- PROMPT
Write out, word for word, the part of the listing below that opens with the line containing "Click the 82,7% probability bar" and closes with the line containing "The width and height of the screenshot is (909, 534).", keeping both of those lines and adding no others.

- EXCERPTED RECORDS
+--

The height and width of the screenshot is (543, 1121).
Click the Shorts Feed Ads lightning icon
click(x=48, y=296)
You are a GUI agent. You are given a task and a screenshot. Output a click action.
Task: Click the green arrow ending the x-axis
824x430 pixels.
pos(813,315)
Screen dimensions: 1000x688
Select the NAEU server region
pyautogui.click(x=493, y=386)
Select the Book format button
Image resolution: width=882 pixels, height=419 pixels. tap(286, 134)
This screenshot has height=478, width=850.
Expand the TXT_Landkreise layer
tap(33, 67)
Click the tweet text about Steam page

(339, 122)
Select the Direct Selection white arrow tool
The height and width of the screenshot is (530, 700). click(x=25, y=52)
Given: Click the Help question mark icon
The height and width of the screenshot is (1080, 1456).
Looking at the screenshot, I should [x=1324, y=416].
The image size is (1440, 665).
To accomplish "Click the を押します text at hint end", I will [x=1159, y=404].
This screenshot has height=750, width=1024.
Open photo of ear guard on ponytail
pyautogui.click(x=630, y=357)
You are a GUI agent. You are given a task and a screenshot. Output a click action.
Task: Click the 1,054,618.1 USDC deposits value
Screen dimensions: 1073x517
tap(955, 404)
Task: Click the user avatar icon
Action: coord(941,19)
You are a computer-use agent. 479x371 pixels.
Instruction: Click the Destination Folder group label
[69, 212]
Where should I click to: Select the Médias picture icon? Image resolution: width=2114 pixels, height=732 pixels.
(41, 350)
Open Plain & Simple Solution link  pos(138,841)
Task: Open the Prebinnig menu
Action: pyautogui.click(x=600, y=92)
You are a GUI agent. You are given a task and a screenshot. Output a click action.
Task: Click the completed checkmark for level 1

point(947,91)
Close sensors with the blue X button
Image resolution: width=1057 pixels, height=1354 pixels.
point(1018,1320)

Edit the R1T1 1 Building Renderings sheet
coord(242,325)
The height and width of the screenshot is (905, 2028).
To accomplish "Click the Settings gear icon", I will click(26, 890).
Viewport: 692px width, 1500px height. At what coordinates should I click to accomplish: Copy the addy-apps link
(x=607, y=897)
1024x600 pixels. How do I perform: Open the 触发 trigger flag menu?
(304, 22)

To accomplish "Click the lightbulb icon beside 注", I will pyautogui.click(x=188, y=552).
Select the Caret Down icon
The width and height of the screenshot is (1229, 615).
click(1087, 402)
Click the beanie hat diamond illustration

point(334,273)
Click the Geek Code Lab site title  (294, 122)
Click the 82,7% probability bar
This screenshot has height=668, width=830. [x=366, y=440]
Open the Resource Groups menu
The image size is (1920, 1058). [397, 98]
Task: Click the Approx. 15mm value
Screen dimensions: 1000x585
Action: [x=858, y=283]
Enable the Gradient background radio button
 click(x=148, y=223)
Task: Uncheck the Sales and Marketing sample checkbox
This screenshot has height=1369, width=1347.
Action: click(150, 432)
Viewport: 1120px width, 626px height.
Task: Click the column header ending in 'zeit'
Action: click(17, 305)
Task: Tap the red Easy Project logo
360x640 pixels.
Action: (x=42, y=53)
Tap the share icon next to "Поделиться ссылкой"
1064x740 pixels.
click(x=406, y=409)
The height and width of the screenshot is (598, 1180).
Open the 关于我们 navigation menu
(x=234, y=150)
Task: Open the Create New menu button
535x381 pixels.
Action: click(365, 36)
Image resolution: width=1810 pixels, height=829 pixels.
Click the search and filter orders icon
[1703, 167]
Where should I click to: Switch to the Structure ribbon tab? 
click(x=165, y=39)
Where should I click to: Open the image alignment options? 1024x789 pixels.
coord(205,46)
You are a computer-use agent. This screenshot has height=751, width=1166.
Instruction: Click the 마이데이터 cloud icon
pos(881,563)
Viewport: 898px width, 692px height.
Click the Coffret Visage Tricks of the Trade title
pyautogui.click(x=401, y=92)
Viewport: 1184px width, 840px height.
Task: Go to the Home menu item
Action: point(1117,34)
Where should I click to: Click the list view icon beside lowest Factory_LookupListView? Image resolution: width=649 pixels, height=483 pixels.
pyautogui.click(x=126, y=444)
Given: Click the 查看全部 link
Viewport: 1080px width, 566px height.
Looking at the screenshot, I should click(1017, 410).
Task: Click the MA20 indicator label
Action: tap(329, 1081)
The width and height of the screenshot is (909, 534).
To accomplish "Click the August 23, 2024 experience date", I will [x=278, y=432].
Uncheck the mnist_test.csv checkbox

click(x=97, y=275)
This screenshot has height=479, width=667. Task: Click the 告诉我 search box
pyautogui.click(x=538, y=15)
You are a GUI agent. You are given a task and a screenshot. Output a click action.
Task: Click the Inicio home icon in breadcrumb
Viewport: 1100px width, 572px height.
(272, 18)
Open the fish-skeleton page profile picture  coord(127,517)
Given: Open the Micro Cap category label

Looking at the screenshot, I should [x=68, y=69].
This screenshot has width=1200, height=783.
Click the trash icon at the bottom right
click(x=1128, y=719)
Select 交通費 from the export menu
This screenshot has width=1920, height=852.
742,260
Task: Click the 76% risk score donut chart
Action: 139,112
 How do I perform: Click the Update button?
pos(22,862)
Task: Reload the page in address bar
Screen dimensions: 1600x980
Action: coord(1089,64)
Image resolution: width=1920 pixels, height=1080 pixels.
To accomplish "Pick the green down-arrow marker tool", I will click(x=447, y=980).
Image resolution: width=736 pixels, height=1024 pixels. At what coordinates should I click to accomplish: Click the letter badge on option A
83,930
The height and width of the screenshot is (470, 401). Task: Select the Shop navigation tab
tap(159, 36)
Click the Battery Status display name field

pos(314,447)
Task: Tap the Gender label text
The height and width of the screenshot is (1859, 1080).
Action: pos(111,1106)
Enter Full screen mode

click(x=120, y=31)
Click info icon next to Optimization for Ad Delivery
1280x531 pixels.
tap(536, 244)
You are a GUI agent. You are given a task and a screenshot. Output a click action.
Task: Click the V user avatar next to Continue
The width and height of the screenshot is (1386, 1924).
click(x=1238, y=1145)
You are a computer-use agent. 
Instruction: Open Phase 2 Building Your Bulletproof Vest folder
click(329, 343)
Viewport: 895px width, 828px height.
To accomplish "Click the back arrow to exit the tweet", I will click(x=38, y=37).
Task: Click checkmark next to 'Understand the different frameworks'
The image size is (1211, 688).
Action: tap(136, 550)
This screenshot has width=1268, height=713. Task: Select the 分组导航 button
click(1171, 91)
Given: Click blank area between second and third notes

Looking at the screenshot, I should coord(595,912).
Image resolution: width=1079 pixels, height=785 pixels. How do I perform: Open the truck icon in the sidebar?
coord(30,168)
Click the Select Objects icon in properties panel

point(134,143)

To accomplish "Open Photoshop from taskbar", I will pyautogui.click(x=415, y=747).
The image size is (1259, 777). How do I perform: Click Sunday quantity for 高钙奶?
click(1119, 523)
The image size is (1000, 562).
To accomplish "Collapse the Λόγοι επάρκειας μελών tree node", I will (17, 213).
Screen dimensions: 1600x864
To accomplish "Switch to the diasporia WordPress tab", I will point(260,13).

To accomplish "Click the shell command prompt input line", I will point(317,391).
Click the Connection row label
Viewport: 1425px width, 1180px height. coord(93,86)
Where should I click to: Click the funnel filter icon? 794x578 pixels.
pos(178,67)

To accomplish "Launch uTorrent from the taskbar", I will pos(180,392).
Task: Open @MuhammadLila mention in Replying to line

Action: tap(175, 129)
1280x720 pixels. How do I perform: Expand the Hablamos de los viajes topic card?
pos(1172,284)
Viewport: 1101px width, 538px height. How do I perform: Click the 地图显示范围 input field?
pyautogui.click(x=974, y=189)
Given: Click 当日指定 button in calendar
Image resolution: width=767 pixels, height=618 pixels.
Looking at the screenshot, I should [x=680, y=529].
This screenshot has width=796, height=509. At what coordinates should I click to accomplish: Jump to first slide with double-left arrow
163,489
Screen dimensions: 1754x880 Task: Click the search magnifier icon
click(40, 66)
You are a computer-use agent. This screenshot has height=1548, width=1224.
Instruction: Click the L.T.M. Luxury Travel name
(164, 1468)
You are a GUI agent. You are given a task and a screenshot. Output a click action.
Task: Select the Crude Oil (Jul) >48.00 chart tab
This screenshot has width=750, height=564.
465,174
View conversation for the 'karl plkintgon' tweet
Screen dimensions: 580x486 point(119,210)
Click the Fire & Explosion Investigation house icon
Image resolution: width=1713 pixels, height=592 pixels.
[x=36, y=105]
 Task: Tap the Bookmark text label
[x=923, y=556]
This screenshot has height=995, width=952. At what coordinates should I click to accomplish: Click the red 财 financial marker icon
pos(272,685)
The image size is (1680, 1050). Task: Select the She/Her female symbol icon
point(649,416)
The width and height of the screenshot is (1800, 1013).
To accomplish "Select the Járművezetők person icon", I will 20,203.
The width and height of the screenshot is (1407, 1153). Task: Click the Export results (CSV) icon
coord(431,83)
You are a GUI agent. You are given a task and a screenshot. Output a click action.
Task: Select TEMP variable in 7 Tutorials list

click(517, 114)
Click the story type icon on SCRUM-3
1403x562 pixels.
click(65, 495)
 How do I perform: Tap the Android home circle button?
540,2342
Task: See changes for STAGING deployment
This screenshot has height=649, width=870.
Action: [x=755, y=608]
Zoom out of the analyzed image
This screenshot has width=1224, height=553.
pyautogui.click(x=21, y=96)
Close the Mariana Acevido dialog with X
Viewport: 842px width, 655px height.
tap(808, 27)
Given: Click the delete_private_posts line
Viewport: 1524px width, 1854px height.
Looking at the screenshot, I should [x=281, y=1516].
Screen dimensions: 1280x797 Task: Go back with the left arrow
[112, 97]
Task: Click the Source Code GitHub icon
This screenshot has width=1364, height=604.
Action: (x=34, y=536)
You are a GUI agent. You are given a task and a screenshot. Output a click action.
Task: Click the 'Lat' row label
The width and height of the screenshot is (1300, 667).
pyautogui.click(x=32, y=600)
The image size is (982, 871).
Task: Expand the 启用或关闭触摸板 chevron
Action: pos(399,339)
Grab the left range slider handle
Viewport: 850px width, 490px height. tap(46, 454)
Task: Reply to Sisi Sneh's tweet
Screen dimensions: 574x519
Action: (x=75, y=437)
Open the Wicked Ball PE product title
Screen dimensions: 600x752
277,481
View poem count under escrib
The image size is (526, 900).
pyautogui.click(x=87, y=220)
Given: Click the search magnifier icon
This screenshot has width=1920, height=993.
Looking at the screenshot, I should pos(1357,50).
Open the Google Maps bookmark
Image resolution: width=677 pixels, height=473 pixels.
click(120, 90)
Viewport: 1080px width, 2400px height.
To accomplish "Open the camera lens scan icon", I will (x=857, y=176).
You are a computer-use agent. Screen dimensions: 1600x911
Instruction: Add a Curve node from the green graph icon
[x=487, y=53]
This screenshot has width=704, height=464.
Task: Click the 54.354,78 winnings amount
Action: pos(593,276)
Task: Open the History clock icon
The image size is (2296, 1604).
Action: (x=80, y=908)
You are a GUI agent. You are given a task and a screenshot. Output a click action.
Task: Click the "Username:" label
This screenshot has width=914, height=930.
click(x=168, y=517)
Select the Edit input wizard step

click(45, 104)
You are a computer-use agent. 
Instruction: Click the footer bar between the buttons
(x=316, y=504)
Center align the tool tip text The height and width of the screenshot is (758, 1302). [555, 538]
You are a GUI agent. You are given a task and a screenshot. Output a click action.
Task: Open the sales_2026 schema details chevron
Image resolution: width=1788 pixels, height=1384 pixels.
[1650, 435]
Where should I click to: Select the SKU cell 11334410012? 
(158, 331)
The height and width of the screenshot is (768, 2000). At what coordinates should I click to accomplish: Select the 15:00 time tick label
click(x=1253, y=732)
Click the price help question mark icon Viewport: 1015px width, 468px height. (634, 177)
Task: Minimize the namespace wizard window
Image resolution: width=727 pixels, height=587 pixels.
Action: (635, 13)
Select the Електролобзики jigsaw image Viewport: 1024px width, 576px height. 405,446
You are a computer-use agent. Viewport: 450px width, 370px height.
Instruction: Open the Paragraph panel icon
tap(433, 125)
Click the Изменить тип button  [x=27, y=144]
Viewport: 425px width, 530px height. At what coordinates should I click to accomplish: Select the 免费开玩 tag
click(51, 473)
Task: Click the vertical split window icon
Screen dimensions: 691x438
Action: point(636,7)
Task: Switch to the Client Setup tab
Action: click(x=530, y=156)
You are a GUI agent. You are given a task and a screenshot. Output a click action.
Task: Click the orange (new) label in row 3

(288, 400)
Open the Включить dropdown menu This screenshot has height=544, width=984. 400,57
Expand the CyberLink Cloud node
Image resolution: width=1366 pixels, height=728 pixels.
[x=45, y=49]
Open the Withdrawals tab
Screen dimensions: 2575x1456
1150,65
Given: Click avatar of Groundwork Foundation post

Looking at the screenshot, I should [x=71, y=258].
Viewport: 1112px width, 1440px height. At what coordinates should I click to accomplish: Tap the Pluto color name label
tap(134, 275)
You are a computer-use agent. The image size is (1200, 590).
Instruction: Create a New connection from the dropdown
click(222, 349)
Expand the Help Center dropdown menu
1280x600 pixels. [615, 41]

+--

- EXERCISE RESULT
Click the 82,7% probability bar
This screenshot has height=668, width=830. [x=366, y=440]
Open the Resource Groups menu
The image size is (1920, 1058). [397, 98]
Task: Click the Approx. 15mm value
Screen dimensions: 1000x585
Action: [x=858, y=283]
Enable the Gradient background radio button
 click(x=148, y=223)
Task: Uncheck the Sales and Marketing sample checkbox
This screenshot has height=1369, width=1347.
Action: click(150, 432)
Viewport: 1120px width, 626px height.
Task: Click the column header ending in 'zeit'
Action: click(17, 305)
Task: Tap the red Easy Project logo
360x640 pixels.
Action: (x=42, y=53)
Tap the share icon next to "Поделиться ссылкой"
1064x740 pixels.
click(x=406, y=409)
The height and width of the screenshot is (598, 1180).
Open the 关于我们 navigation menu
(x=234, y=150)
Task: Open the Create New menu button
535x381 pixels.
Action: click(365, 36)
Image resolution: width=1810 pixels, height=829 pixels.
Click the search and filter orders icon
[1703, 167]
Where should I click to: Switch to the Structure ribbon tab? 
click(x=165, y=39)
Where should I click to: Open the image alignment options? 1024x789 pixels.
coord(205,46)
You are a computer-use agent. This screenshot has height=751, width=1166.
Instruction: Click the 마이데이터 cloud icon
pos(881,563)
Viewport: 898px width, 692px height.
Click the Coffret Visage Tricks of the Trade title
pyautogui.click(x=401, y=92)
Viewport: 1184px width, 840px height.
Task: Go to the Home menu item
Action: point(1117,34)
Where should I click to: Click the list view icon beside lowest Factory_LookupListView? Image resolution: width=649 pixels, height=483 pixels.
pyautogui.click(x=126, y=444)
Given: Click the 查看全部 link
Viewport: 1080px width, 566px height.
Looking at the screenshot, I should click(1017, 410).
Task: Click the MA20 indicator label
Action: tap(329, 1081)
The width and height of the screenshot is (909, 534).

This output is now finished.